Administrative Rights Issue

[Junpaku]

My OS is Windows 10. I have the only admin account, and the other is a local standard user. I have bitlocker on, I disabled CMD, and regedit. How is this standard user still able to change his account to admin? What other measures can I take to prevent this from happening? Any help is appreciated.

 

[John Connor]

Uninstall Windows 10...

And why are you using balloonshark's avatar?

 

[sm625]

Maybe he got access to the hidden administrator account. You have to find out how to display all user accounts. There are tutorials which tell you how to enable the hidden administrator account, but that only works if the name wasnt changed.

 

[Yayo3p]

He has your admin password and changes his to admin? lol

 

[sm625]

lol we are assuming the OP has of course changed his password AND all security questions to something that absolutely cannot be broken. That is the correct assumption, yes? 😛

 

[mindless1]

Check the USB port for a keylogger and the room for hidden cameras. Install the OS fresh again then monitor the user by putting a keylogger and camera on it. 🙂

 

[PrincessFrosty]

Is bitlocker encrypting the entire disk, or just portions of it?

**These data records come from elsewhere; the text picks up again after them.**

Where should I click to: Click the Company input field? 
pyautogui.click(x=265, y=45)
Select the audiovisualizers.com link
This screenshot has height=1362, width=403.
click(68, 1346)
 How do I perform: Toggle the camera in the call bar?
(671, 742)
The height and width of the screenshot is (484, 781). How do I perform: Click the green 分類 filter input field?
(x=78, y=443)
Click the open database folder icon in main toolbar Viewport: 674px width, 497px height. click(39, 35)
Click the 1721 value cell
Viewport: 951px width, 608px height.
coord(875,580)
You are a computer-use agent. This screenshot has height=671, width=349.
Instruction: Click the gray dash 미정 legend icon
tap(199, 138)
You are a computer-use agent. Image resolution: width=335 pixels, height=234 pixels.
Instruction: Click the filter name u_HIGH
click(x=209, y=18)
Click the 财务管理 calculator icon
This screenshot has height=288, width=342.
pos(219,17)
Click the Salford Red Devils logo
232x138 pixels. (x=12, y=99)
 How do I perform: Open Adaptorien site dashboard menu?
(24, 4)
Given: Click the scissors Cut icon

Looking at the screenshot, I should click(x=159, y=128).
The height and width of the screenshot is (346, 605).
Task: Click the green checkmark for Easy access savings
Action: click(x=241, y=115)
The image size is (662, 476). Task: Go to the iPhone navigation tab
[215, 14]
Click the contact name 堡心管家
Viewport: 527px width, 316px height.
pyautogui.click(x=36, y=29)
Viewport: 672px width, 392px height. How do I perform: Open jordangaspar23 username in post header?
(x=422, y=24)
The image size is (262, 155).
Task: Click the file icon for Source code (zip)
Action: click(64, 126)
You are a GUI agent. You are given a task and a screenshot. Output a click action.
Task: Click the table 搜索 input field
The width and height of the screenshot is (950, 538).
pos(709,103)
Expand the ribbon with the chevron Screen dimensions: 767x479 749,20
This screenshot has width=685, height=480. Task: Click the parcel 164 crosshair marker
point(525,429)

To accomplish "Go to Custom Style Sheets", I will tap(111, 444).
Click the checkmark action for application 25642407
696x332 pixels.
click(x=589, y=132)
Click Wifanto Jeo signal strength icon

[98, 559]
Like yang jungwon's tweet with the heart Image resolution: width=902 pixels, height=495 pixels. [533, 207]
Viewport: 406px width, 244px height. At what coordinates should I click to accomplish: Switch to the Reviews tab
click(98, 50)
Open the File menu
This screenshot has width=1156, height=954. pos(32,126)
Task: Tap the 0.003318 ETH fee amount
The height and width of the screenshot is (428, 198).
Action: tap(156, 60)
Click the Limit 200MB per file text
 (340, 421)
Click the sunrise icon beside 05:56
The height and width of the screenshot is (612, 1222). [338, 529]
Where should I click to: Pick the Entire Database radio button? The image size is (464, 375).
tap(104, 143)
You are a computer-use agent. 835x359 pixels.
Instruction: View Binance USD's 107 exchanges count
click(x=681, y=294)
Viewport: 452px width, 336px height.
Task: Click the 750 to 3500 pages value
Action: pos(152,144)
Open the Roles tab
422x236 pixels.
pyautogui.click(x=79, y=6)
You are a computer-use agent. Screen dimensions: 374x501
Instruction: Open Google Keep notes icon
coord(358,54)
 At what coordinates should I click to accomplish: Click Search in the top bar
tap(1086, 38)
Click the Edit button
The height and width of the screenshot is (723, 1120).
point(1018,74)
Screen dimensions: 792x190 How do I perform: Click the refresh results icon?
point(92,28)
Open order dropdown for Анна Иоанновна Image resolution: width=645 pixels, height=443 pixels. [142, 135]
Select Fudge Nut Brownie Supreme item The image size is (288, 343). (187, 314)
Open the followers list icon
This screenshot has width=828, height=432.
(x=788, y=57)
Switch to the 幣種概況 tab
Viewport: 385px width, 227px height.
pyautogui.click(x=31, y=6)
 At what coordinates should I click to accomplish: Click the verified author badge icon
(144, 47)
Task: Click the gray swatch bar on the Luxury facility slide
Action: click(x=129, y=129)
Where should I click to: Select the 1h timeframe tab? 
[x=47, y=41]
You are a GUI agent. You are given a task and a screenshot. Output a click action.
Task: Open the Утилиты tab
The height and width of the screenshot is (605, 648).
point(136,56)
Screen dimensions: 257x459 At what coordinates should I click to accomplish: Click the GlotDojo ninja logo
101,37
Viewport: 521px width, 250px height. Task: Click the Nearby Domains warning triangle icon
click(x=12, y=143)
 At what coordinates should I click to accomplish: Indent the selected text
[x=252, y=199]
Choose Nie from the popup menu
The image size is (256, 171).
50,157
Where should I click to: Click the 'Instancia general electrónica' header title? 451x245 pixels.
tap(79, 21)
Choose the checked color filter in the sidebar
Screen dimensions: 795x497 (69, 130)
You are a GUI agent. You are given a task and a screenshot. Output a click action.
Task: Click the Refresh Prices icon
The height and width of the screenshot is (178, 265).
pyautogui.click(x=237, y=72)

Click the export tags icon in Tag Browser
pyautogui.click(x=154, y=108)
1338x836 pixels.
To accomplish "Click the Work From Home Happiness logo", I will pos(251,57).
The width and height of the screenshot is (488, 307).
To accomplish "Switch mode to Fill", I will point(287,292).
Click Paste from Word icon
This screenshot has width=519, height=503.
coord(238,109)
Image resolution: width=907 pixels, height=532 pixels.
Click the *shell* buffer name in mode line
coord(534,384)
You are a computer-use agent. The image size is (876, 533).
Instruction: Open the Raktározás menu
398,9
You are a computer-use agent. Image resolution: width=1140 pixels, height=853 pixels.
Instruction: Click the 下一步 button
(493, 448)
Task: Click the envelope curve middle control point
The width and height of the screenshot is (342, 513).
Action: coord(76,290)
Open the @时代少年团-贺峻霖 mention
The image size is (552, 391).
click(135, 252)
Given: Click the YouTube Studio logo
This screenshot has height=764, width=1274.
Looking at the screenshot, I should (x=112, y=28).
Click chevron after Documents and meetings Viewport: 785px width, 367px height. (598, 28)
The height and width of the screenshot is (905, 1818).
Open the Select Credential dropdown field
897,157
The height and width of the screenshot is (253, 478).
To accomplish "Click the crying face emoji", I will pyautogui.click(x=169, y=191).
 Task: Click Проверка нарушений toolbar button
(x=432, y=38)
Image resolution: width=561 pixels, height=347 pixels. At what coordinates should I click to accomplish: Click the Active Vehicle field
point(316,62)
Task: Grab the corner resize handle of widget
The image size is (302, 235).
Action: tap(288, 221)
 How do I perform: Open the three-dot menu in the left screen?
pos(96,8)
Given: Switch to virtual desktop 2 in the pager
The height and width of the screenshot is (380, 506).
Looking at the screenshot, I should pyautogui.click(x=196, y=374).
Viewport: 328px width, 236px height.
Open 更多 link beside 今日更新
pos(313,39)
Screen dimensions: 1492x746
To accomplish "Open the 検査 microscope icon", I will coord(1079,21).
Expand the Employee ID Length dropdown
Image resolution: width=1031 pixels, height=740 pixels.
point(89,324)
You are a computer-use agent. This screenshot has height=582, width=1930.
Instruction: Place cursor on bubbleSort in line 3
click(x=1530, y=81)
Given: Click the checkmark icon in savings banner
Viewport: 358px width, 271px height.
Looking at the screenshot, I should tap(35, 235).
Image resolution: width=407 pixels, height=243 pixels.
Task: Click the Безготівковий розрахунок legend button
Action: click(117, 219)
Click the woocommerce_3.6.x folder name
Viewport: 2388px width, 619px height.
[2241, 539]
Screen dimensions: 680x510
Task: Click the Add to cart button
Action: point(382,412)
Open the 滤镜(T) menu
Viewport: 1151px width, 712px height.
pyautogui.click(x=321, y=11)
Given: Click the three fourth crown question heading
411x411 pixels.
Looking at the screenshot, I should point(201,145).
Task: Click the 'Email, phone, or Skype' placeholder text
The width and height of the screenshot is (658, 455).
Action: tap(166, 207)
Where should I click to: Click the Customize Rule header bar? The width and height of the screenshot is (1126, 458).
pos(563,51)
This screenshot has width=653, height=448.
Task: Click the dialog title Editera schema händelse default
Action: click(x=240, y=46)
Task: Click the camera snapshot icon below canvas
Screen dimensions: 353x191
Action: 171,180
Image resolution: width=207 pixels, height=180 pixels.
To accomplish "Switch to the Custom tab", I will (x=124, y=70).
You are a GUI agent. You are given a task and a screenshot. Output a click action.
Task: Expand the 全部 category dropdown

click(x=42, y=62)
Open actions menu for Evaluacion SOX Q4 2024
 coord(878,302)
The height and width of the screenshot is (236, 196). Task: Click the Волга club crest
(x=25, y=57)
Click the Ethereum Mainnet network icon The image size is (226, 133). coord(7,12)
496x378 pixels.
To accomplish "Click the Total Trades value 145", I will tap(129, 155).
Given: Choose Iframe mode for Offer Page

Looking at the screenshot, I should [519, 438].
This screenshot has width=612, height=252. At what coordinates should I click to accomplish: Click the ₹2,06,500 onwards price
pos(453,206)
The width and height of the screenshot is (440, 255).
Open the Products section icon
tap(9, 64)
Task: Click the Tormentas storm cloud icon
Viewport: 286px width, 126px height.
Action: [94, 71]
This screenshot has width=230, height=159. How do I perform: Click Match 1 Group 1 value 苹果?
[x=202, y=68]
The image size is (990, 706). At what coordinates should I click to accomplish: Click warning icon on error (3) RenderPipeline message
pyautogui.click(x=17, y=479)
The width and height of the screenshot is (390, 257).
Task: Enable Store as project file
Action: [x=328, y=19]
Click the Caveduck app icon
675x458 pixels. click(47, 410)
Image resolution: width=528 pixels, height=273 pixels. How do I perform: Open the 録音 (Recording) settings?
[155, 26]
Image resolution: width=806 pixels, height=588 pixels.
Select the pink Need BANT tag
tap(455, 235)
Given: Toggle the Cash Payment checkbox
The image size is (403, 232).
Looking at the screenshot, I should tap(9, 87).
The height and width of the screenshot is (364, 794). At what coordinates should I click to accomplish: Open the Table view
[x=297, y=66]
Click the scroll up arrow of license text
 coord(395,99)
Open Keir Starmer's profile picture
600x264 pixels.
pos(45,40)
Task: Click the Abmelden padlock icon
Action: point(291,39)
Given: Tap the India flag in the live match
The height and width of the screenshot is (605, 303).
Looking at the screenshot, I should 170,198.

You can always boot off a USB key which has recovery tools on such as Hiren's BootCD and use them to unlock the hidden administrator account and set the passwords to blank, that gives them full admin rights on the device.

If you have FDE (Full Disk Encryption) enabled then this will prevent other OS's from modifying the disk which is how these password reset tools work.

Otherwise the only other methods I'm aware of are local privilege escalation vulnerabilities in windows which crop up from time to time and are patched by Microsoft, that means keep your windows patched and updated as frequently as possible.